Directions:
Write out the entries below in full, exactly as given.

Stored items from a collection:
☆ ☆ ☆ ☆
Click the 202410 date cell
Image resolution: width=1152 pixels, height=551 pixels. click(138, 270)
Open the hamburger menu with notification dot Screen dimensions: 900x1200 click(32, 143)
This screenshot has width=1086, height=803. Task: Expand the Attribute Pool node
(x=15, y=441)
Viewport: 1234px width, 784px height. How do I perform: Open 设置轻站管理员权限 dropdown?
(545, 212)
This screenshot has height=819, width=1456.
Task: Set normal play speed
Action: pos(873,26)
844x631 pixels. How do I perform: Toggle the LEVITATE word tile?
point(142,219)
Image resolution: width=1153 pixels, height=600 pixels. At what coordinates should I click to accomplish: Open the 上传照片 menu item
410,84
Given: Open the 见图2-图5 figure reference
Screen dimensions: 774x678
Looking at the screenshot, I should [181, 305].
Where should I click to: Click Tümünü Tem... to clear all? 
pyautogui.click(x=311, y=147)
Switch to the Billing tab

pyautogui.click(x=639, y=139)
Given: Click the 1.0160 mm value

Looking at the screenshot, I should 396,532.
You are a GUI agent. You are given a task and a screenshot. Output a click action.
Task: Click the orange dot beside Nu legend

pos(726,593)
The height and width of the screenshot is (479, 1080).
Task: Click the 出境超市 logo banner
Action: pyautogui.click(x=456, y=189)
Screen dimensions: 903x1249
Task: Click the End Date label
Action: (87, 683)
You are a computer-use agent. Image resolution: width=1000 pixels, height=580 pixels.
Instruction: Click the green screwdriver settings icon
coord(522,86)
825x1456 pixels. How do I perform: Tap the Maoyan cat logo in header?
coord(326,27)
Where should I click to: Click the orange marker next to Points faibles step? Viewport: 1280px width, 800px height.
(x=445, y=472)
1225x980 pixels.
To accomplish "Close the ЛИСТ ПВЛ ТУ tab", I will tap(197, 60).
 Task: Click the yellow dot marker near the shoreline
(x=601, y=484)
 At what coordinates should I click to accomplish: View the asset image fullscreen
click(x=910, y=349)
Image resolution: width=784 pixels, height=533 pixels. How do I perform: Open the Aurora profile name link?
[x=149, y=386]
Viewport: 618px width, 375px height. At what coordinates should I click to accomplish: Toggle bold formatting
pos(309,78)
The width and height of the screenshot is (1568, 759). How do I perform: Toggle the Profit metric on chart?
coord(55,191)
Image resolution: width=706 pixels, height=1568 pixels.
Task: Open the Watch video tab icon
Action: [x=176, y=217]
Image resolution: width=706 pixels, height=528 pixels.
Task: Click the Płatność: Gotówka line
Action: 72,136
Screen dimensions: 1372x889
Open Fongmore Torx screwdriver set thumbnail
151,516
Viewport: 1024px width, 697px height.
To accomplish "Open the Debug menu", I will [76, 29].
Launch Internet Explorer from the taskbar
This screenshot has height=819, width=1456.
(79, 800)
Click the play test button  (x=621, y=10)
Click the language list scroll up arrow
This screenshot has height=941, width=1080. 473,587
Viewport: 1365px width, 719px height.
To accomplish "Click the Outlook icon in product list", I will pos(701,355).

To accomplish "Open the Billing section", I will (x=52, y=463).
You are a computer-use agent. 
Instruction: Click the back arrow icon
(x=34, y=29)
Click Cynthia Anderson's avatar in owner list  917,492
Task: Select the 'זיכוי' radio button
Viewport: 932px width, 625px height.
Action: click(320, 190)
☆ ☆ ☆ ☆
Written solution:
Click the 202410 date cell
Image resolution: width=1152 pixels, height=551 pixels. click(138, 270)
Open the hamburger menu with notification dot Screen dimensions: 900x1200 click(32, 143)
This screenshot has width=1086, height=803. Task: Expand the Attribute Pool node
(x=15, y=441)
Viewport: 1234px width, 784px height. How do I perform: Open 设置轻站管理员权限 dropdown?
(545, 212)
This screenshot has height=819, width=1456.
Task: Set normal play speed
Action: pos(873,26)
844x631 pixels. How do I perform: Toggle the LEVITATE word tile?
point(142,219)
Image resolution: width=1153 pixels, height=600 pixels. At what coordinates should I click to accomplish: Open the 上传照片 menu item
410,84
Given: Open the 见图2-图5 figure reference
Screen dimensions: 774x678
Looking at the screenshot, I should [181, 305].
Where should I click to: Click Tümünü Tem... to clear all? 
pyautogui.click(x=311, y=147)
Switch to the Billing tab

pyautogui.click(x=639, y=139)
Given: Click the 1.0160 mm value

Looking at the screenshot, I should 396,532.
You are a GUI agent. You are given a task and a screenshot. Output a click action.
Task: Click the orange dot beside Nu legend

pos(726,593)
The height and width of the screenshot is (479, 1080).
Task: Click the 出境超市 logo banner
Action: pyautogui.click(x=456, y=189)
Screen dimensions: 903x1249
Task: Click the End Date label
Action: (87, 683)
You are a computer-use agent. Image resolution: width=1000 pixels, height=580 pixels.
Instruction: Click the green screwdriver settings icon
coord(522,86)
825x1456 pixels. How do I perform: Tap the Maoyan cat logo in header?
coord(326,27)
Where should I click to: Click the orange marker next to Points faibles step? Viewport: 1280px width, 800px height.
(x=445, y=472)
1225x980 pixels.
To accomplish "Close the ЛИСТ ПВЛ ТУ tab", I will tap(197, 60).
 Task: Click the yellow dot marker near the shoreline
(x=601, y=484)
 At what coordinates should I click to accomplish: View the asset image fullscreen
click(x=910, y=349)
Image resolution: width=784 pixels, height=533 pixels. How do I perform: Open the Aurora profile name link?
[x=149, y=386]
Viewport: 618px width, 375px height. At what coordinates should I click to accomplish: Toggle bold formatting
pos(309,78)
The width and height of the screenshot is (1568, 759). How do I perform: Toggle the Profit metric on chart?
coord(55,191)
Image resolution: width=706 pixels, height=1568 pixels.
Task: Open the Watch video tab icon
Action: [x=176, y=217]
Image resolution: width=706 pixels, height=528 pixels.
Task: Click the Płatność: Gotówka line
Action: 72,136
Screen dimensions: 1372x889
Open Fongmore Torx screwdriver set thumbnail
151,516
Viewport: 1024px width, 697px height.
To accomplish "Open the Debug menu", I will [76, 29].
Launch Internet Explorer from the taskbar
This screenshot has height=819, width=1456.
(79, 800)
Click the play test button  (x=621, y=10)
Click the language list scroll up arrow
This screenshot has height=941, width=1080. 473,587
Viewport: 1365px width, 719px height.
To accomplish "Click the Outlook icon in product list", I will pos(701,355).

To accomplish "Open the Billing section", I will (x=52, y=463).
You are a computer-use agent. 
Instruction: Click the back arrow icon
(x=34, y=29)
Click Cynthia Anderson's avatar in owner list  917,492
Task: Select the 'זיכוי' radio button
Viewport: 932px width, 625px height.
Action: click(320, 190)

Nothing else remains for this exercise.